Does a New Investigation of DOJ Mean Trouble for an Obama Nominee?

U.S. Attorney General Eric Holder and Thomas Perez, Assistant Attorney General for the Department of Justice’s Civil Rights Division, in 2011.

Photo by Chip Somodevilla/Getty Images

Remember my rule of headlines: If they end in question marks, they can be answered in the negative.

Yesterday I wrote about Fox News revivifying an attack on Tom Perez, currently the head of DOJ’s Civil Rights Division, probably the nominee to run the Department of Labor. Fox News’ Megyn Kelly claimed that Perez might have “lied” to the U.S. Civil Rights Commission about the dismissal of the New Black Panther voter intimidation case. Perez, who wasn’t at DOJ when the case was dropped, said that career appointees, not political appointees, made the call. The evidence, I wrote, suggested that he told the truth. Perez’s critics say he misled. There were political appointees involved in the decision: Associate Attorney General Thomas Perrelli and Deputy Associate Attorney General Samuel Hirsch.

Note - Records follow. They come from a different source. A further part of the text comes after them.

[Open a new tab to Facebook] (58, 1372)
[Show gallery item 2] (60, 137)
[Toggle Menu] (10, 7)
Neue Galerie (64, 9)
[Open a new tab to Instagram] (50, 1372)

Today, we see a new Inspector General report on DOJ, digging into all of the Obama-era charges of bias in the Civil Rights Division. It concludes that “the perception that political or ideological considerations have affected important administrative and enforcement decisions there” has basis in fact.

But it doesn’t implicate Perez the way Fox News tried to. The specific accusation, in that story, was that Obama appointees overruled non-political appointees and snuffed out the New Black Panther case. The IG finds that the case was dropped by career lawyers, Steven Rosenbaum and Loretta King. In December 2008, Bush-era Voting Section Chief Christopher Coates sent a “J-memo” about the case and the accusations, made by Republican poll watchers, of New Black Panthers making threatening statements.

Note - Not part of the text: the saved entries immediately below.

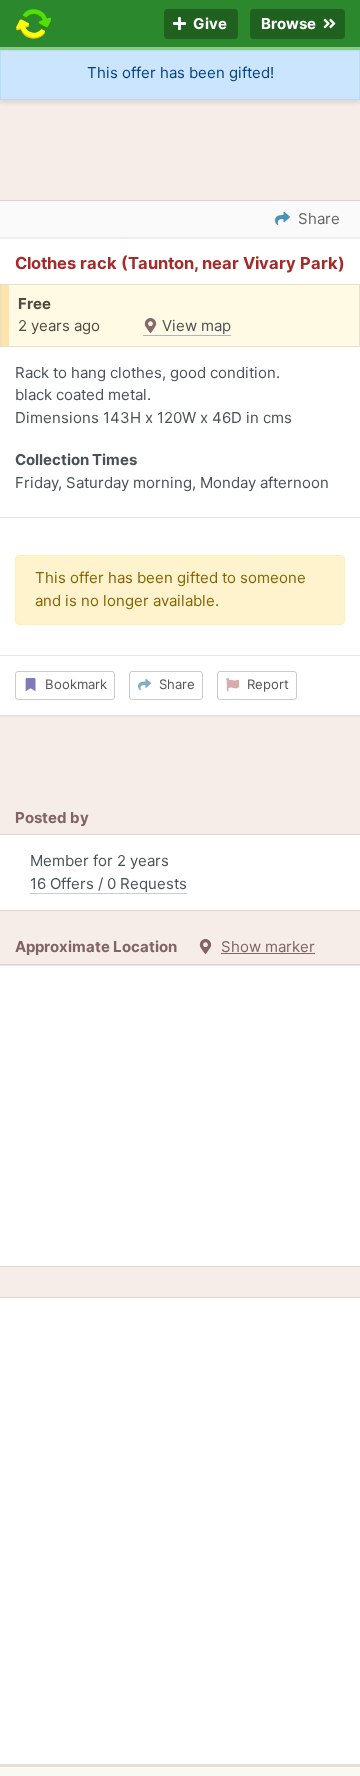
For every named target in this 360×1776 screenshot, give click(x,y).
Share (173, 684)
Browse (290, 24)
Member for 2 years (108, 872)
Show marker (268, 946)
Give (208, 24)
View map (194, 325)
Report (264, 684)
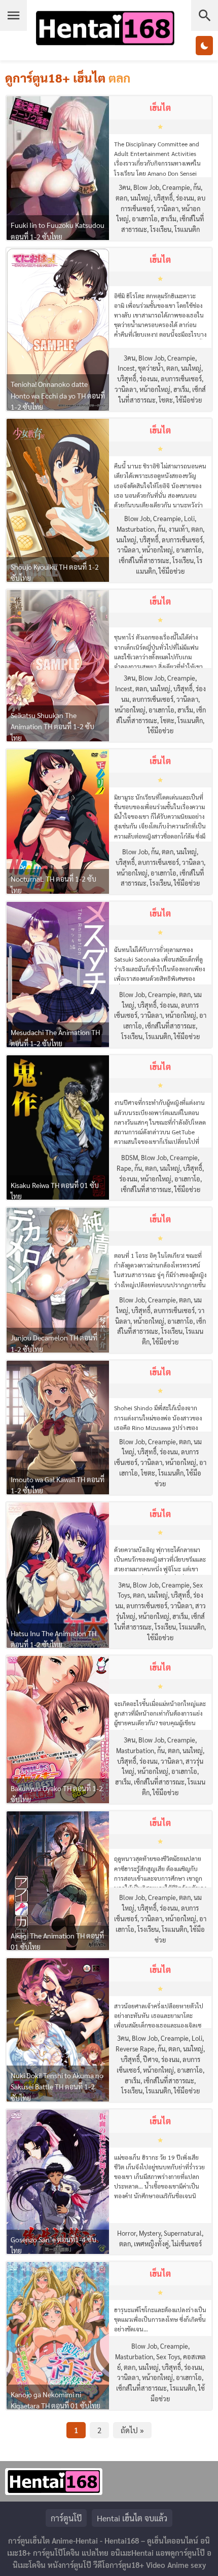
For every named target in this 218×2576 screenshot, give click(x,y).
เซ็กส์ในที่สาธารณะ (144, 560)
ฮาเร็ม (168, 218)
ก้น (197, 187)
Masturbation (136, 529)
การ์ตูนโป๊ (66, 2518)
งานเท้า (178, 529)
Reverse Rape (135, 2048)
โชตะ (166, 399)
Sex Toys (168, 2356)
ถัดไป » (132, 2430)
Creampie (176, 187)
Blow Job (146, 187)
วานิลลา (167, 208)
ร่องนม (185, 197)
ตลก (121, 197)
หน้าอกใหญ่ (154, 389)
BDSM (129, 1157)
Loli (189, 518)
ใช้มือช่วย (189, 399)
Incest (126, 368)
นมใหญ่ (140, 197)
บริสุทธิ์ (163, 197)
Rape (124, 1168)
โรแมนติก (187, 229)
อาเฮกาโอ (145, 218)
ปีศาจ (150, 2059)
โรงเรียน (160, 229)
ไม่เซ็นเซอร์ (187, 2243)
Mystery (150, 2233)
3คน (124, 187)
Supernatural (183, 2233)
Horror (126, 2233)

When Rosenbaum questioned the basis for the allegation made in the J-Memo and the complaint that [Jerry] Jackson had made racially threatening statements, he discovered that it was lacking. This discovery, which occurred shortly before a decision had to be made on the motion for a default judgment, and which was on top of the earlier discovery regarding the website disclaimer, led Rosenbaum and King to question the accuracy of the case team’s representations despite the fact that objective evidence was available against Jackson on video and the fact that Jackson was a defendant who had already defaulted. The result, we believe, was a last minute decision to dismiss the charges against Jackson.

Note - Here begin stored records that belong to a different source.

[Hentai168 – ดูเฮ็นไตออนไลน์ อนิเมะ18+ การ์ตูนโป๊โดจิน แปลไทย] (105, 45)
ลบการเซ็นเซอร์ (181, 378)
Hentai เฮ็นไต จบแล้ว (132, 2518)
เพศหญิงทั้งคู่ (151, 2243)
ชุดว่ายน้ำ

And so, at a meeting with Perrelli and Hirsch, “Rosenbaum described the NBPP matter and the upcoming deadline, and stated that he had concerns about liability and relief. According to Hirsch, Rosenbaum or King stated that the case was ‘so extraordinarily weak that it never should have been filed in the first place.’” In an email that day, Rosenbaum reiterated that the case was weak: “According to the videos, the defendant with the nightstick was at the polling place for only an hour and then left when the police asked him to leave.”

When the IG caught up with Perez, “he was not previously aware of these instances of participation by political appointees.”

However, Perez stated that these incidents were not inconsistent with his testimony to the Commission. He stated that the context of his testimony was responding to allegations that political appointees had exercised “undue influence” or “put a thumb on the scales of justice” during deliberations over the NBPP matter, and that these incidents did not reflect conduct of that type. Perez stated that these incidents were not involvement in the decision to dismiss three defendants and limit the injunction, because King made the decision in consultation with Rosenbaum and it was not changed by Hirsch or Perrelli.

There’s nothing in the report to contradict this.